▶ Exercise:
The data needs to be returned in full, exactly as it reads.
***** Dataset extract
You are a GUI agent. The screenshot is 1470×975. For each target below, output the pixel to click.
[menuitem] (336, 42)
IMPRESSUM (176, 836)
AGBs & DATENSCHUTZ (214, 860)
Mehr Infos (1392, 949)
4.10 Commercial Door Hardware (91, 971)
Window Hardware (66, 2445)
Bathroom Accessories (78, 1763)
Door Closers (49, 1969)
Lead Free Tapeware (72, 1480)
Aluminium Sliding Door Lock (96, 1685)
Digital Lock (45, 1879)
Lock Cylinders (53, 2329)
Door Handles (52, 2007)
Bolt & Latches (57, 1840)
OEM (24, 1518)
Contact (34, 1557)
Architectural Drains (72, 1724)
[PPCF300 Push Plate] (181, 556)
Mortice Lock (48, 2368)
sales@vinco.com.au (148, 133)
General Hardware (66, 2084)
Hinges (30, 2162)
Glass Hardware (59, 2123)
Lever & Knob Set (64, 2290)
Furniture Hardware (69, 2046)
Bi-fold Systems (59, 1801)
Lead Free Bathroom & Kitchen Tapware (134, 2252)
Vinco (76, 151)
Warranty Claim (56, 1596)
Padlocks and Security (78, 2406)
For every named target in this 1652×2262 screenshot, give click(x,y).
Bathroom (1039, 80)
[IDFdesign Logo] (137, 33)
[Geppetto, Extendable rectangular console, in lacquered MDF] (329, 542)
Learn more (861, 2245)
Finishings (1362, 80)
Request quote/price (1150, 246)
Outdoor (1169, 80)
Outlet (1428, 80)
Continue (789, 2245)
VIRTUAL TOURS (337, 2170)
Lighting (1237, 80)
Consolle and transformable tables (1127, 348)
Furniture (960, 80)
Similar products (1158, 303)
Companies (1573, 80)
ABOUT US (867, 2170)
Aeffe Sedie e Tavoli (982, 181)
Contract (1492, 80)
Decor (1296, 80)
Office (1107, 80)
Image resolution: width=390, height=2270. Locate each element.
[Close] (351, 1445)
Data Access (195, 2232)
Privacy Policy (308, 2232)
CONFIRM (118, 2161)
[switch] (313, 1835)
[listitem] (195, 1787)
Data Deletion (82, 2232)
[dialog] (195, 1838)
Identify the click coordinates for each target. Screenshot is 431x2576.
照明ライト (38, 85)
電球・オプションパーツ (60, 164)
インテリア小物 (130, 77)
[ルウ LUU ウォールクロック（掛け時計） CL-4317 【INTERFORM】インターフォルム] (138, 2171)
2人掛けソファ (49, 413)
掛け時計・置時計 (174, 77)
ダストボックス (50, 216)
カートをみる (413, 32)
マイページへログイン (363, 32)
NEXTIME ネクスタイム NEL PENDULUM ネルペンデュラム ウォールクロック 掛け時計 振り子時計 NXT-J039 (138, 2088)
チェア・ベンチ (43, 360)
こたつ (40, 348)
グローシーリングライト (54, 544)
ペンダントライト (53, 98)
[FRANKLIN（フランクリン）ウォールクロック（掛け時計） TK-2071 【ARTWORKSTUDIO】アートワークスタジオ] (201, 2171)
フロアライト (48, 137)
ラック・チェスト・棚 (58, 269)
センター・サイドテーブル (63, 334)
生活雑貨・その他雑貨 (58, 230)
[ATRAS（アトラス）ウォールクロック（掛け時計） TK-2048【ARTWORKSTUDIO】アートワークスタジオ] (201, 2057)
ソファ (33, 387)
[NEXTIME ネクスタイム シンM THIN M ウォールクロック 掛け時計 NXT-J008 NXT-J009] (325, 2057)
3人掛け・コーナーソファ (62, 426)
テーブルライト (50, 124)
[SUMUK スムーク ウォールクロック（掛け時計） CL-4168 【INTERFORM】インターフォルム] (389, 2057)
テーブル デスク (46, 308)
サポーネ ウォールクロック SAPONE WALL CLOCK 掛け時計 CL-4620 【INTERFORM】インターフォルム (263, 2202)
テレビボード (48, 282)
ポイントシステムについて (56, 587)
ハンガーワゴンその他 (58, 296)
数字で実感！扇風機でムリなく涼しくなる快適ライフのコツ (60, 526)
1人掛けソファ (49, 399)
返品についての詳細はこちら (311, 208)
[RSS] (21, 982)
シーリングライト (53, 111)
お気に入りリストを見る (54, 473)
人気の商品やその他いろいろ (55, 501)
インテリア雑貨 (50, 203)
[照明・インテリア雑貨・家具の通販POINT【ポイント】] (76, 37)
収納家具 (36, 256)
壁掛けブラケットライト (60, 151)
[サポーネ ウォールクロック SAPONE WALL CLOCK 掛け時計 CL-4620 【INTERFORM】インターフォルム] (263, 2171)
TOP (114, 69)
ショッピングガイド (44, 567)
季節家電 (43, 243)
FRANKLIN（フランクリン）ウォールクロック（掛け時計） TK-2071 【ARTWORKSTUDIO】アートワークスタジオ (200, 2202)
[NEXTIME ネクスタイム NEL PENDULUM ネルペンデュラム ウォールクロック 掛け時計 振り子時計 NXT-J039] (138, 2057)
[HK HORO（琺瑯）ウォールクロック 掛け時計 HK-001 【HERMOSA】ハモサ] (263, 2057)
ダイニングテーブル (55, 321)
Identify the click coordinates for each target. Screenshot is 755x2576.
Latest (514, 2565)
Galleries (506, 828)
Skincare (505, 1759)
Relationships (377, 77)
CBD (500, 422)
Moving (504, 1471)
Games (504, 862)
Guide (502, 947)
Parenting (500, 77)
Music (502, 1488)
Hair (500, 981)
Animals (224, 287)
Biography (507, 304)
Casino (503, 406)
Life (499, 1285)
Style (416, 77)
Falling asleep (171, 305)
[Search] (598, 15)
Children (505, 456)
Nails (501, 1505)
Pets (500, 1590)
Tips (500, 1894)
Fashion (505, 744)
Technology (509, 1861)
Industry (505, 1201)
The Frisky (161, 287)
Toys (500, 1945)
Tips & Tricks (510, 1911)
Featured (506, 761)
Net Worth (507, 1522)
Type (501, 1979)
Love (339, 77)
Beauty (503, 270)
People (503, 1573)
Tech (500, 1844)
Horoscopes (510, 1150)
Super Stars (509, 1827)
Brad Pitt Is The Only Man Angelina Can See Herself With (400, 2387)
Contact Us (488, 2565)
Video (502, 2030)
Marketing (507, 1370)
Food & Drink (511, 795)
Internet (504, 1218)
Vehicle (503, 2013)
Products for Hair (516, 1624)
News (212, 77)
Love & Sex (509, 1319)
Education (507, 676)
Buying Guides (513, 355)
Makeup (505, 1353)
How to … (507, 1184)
**********
▶ Exercise solution:
You are a GUI agent. The screenshot is 1470×975. For each target below, output the pixel to click.
[menuitem] (336, 42)
IMPRESSUM (176, 836)
AGBs & DATENSCHUTZ (214, 860)
Mehr Infos (1392, 949)
4.10 Commercial Door Hardware (91, 971)
Window Hardware (66, 2445)
Bathroom Accessories (78, 1763)
Door Closers (49, 1969)
Lead Free Tapeware (72, 1480)
Aluminium Sliding Door Lock (96, 1685)
Digital Lock (45, 1879)
Lock Cylinders (53, 2329)
Door Handles (52, 2007)
Bolt & Latches (57, 1840)
OEM (24, 1518)
Contact (34, 1557)
Architectural Drains (72, 1724)
[PPCF300 Push Plate] (181, 556)
Mortice Lock (48, 2368)
sales@vinco.com.au (148, 133)
General Hardware (66, 2084)
Hinges (30, 2162)
Glass Hardware (59, 2123)
Lever & Knob Set (64, 2290)
Furniture Hardware (69, 2046)
Bi-fold Systems (59, 1801)
Lead Free Bathroom & Kitchen Tapware (134, 2252)
Vinco (76, 151)
Warranty Claim (56, 1596)
Padlocks and Security (78, 2406)
For every named target in this 1652×2262 screenshot, give click(x,y).
Bathroom (1039, 80)
[IDFdesign Logo] (137, 33)
[Geppetto, Extendable rectangular console, in lacquered MDF] (329, 542)
Learn more (861, 2245)
Finishings (1362, 80)
Request quote/price (1150, 246)
Outdoor (1169, 80)
Outlet (1428, 80)
Continue (789, 2245)
VIRTUAL TOURS (337, 2170)
Lighting (1237, 80)
Consolle and transformable tables (1127, 348)
Furniture (960, 80)
Similar products (1158, 303)
Companies (1573, 80)
ABOUT US (867, 2170)
Aeffe Sedie e Tavoli (982, 181)
Contract (1492, 80)
Decor (1296, 80)
Office (1107, 80)
Image resolution: width=390, height=2270. Locate each element.
[Close] (351, 1445)
Data Access (195, 2232)
Privacy Policy (308, 2232)
CONFIRM (118, 2161)
[switch] (313, 1835)
[listitem] (195, 1787)
Data Deletion (82, 2232)
[dialog] (195, 1838)
Identify the click coordinates for each target. Screenshot is 431x2576.
照明ライト (38, 85)
電球・オプションパーツ (60, 164)
インテリア小物 (130, 77)
[ルウ LUU ウォールクロック（掛け時計） CL-4317 【INTERFORM】インターフォルム] (138, 2171)
2人掛けソファ (49, 413)
掛け時計・置時計 (174, 77)
ダストボックス (50, 216)
カートをみる (413, 32)
マイページへログイン (363, 32)
NEXTIME ネクスタイム NEL PENDULUM ネルペンデュラム ウォールクロック 掛け時計 振り子時計 NXT-J039 (138, 2088)
チェア・ベンチ (43, 360)
こたつ (40, 348)
グローシーリングライト (54, 544)
ペンダントライト (53, 98)
[FRANKLIN（フランクリン）ウォールクロック（掛け時計） TK-2071 【ARTWORKSTUDIO】アートワークスタジオ] (201, 2171)
フロアライト (48, 137)
ラック・チェスト・棚 (58, 269)
センター・サイドテーブル (63, 334)
生活雑貨・その他雑貨 (58, 230)
[ATRAS（アトラス）ウォールクロック（掛け時計） TK-2048【ARTWORKSTUDIO】アートワークスタジオ] (201, 2057)
ソファ (33, 387)
[NEXTIME ネクスタイム シンM THIN M ウォールクロック 掛け時計 NXT-J008 NXT-J009] (325, 2057)
3人掛け・コーナーソファ (62, 426)
テーブルライト (50, 124)
[SUMUK スムーク ウォールクロック（掛け時計） CL-4168 【INTERFORM】インターフォルム] (389, 2057)
テーブル デスク (46, 308)
サポーネ ウォールクロック SAPONE WALL CLOCK 掛け時計 CL-4620 【INTERFORM】インターフォルム (263, 2202)
テレビボード (48, 282)
ポイントシステムについて (56, 587)
ハンガーワゴンその他 (58, 296)
数字で実感！扇風機でムリなく涼しくなる快適ライフのコツ (60, 526)
1人掛けソファ (49, 399)
返品についての詳細はこちら (311, 208)
[RSS] (21, 982)
シーリングライト (53, 111)
お気に入りリストを見る (54, 473)
人気の商品やその他いろいろ (55, 501)
インテリア雑貨 (50, 203)
[照明・インテリア雑貨・家具の通販POINT【ポイント】] (76, 37)
収納家具 (36, 256)
壁掛けブラケットライト (60, 151)
[サポーネ ウォールクロック SAPONE WALL CLOCK 掛け時計 CL-4620 【INTERFORM】インターフォルム] (263, 2171)
TOP (114, 69)
ショッピングガイド (44, 567)
季節家電 (43, 243)
FRANKLIN（フランクリン）ウォールクロック（掛け時計） TK-2071 【ARTWORKSTUDIO】アートワークスタジオ (200, 2202)
[NEXTIME ネクスタイム NEL PENDULUM ネルペンデュラム ウォールクロック 掛け時計 振り子時計 NXT-J039] (138, 2057)
[HK HORO（琺瑯）ウォールクロック 掛け時計 HK-001 【HERMOSA】ハモサ] (263, 2057)
ダイニングテーブル (55, 321)
Identify the click coordinates for each target. Screenshot is 755x2576.
Latest (514, 2565)
Galleries (506, 828)
Skincare (505, 1759)
Relationships (377, 77)
CBD (500, 422)
Moving (504, 1471)
Games (504, 862)
Guide (502, 947)
Parenting (500, 77)
Music (502, 1488)
Hair (500, 981)
Animals (224, 287)
Biography (507, 304)
Casino (503, 406)
Life (499, 1285)
Style (416, 77)
Falling asleep (171, 305)
[Search] (598, 15)
Children (505, 456)
Nails (501, 1505)
Pets (500, 1590)
Tips (500, 1894)
Fashion (505, 744)
Technology (509, 1861)
Industry (505, 1201)
The Frisky (161, 287)
Toys (500, 1945)
Tips & Tricks (510, 1911)
Featured (506, 761)
Net Worth (507, 1522)
Type (501, 1979)
Love (339, 77)
Beauty (503, 270)
People (503, 1573)
Tech (500, 1844)
Horoscopes (510, 1150)
Super Stars (509, 1827)
Brad Pitt Is The Only Man Angelina Can See Herself With (400, 2387)
Contact Us (488, 2565)
Video (502, 2030)
Marketing (507, 1370)
Food & Drink (511, 795)
Internet (504, 1218)
Vehicle (503, 2013)
Products for Hair (516, 1624)
News (212, 77)
Love & Sex (509, 1319)
Education (507, 676)
Buying Guides (513, 355)
Makeup (505, 1353)
How to … (507, 1184)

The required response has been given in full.